End-of-life
decisions examined
By LOIS
BAKER
Contributing Editor
Why are
so many people willing to relegate important medical decisions to strangers?
That is
the question a UB nurse-anthropologist is attempting to answer in a
study on medical advance directives funded by the National Institute
of Nursing Research.
In the
new $156,000, 15-month study, Mary Ann Jezewski, associate professor
of nursing and principal investigator on the grant, aims to find out
why 80 percent of the U.S. population has not signed an advance directive,
a document that clarifies a patient's wishes concerning end-of-life
care if they become unable to speak for themselves.
An advance
directive simply can name another person, a proxy, who is authorized
to make such decisions. Or it can take the form of a "living will,"

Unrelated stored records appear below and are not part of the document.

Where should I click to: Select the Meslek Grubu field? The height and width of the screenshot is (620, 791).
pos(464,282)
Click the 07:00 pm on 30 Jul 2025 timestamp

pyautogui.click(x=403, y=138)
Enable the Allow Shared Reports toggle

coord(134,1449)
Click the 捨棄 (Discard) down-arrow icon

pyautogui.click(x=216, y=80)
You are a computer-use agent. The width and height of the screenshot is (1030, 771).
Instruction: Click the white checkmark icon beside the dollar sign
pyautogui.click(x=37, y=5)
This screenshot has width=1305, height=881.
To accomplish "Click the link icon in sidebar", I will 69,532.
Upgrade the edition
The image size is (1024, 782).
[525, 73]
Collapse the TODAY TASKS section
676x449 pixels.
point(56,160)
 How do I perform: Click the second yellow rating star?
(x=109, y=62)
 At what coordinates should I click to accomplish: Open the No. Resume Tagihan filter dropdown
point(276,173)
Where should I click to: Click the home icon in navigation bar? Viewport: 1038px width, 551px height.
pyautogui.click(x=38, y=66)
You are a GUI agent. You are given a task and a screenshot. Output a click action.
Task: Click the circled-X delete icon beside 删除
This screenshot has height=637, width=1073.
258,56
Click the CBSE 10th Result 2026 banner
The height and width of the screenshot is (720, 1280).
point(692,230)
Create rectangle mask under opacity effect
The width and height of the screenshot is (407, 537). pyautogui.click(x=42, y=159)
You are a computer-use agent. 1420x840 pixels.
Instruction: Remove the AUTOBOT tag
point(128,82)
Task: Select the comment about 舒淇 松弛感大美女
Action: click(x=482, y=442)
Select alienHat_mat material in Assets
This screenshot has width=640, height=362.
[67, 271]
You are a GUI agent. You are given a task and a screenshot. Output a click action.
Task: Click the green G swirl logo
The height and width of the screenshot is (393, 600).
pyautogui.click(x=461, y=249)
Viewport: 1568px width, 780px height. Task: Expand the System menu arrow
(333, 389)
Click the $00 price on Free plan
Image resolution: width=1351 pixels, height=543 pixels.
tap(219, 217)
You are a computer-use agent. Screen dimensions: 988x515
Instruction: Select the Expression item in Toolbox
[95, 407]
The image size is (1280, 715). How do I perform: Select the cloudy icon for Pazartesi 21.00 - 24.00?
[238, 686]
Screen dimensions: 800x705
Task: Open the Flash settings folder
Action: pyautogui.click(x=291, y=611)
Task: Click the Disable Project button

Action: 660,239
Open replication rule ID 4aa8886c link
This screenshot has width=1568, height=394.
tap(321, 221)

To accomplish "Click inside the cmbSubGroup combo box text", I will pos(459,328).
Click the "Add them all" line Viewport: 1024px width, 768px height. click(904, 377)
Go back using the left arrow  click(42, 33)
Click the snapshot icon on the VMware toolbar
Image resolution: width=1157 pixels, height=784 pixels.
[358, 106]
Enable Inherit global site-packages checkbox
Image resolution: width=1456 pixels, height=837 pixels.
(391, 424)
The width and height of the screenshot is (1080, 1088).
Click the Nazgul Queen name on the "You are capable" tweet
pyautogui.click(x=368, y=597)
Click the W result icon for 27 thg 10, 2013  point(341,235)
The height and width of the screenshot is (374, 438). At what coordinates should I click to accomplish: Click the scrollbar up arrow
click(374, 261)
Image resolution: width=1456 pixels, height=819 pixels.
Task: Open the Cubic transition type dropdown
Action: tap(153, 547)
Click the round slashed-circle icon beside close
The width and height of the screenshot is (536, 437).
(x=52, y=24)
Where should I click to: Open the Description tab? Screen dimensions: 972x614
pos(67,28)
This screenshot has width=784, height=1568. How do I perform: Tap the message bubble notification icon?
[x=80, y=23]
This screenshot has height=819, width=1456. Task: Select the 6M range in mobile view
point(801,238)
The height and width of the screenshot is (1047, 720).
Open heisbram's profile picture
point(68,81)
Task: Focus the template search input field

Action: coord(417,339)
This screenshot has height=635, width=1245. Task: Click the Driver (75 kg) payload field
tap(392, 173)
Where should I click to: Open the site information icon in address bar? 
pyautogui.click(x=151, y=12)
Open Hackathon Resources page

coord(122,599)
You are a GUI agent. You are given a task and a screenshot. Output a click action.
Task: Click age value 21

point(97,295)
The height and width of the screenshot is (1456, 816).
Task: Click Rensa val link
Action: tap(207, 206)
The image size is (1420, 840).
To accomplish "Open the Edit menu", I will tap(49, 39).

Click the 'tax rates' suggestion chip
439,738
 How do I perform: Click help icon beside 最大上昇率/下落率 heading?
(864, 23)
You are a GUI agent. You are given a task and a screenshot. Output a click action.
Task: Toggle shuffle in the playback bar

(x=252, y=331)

which might include a do-not-resuscitate order or prohibit using unusual
measures to sustain life if there is no hope of recovery.
"We've
had 10 years of federal legislation and 13 years of state legislation
in New York giving people the right to self-determination of care,"
Jezewski said. "The intent of the federal Patient Self-Determination
Act of 1990 was to make sure that all patients knew they had the right
to designate someone to make decisions for them if they couldn't. So
far, only 20 percent of the population has done so.
"Many people
assume family members have a right to decide a loved one's treatment,"
she said. "What they may not know is that without an advance directive
naming a health-care proxy, doctors in New York State don't have to
follow the family's wishes."
Information
gathered since the work started in September shows that often people
don't understand what a proxy is, don't know the difference between
an estate will and a living will, and don't realize they don't need
a lawyer to draw up the latter. Most said that no one, including their
physician, had talked to them about an advance directive, Jezewski said.
"This situation
is partly a result of our attitudes about death and dying. People don't
like to talk about it, and nurses, physicians and health-care workers
generally are no more comfortable than anyone else."
Health-care
professionals who are willing to broach the subject, however, may not
have the right information, Jezewski found. She conducted surveys with
both oncology and emergency nurses in California, Texas, Illinois and
New York to determine their knowledge, attitudes and experience with
advance directives. Results showed participants rated themselves highly
experienced and confident with the subject, but scored only 60 percent
on average on a test of their knowledge of advance directives.
Surveys
conducted by others with physicians showed similar findings, Jezewski
said.
Most studies
on the use of advance directives to date have been conducted with critically
or terminally ill patients, or elderly persons in nursing homes. Jezewski
is concentrating instead on people who have chronic illnesses that put
them at risk of needing an advance directive in the future, but currently
are relatively stable and functioning normally.
The study
will involve 80-100 participants from Western New York who will be recruited
through support groups for chronic illness, such as diabetes, multiple
sclerosis, cancer and heart disease. Participants will be interviewed
personally or take part in focus groups.
Jezewski
and Mary Ann Meeker, a doctoral student and research assistant in the
School of Nursing, will collect and analyze data on attitudes, opinions
and needs of people with chronic illnesses related to advance directives
to determine how to help them better understand the process.
Their long-term
goal is to design a way to provide that information to others with chronic
illnesses and to the general populace.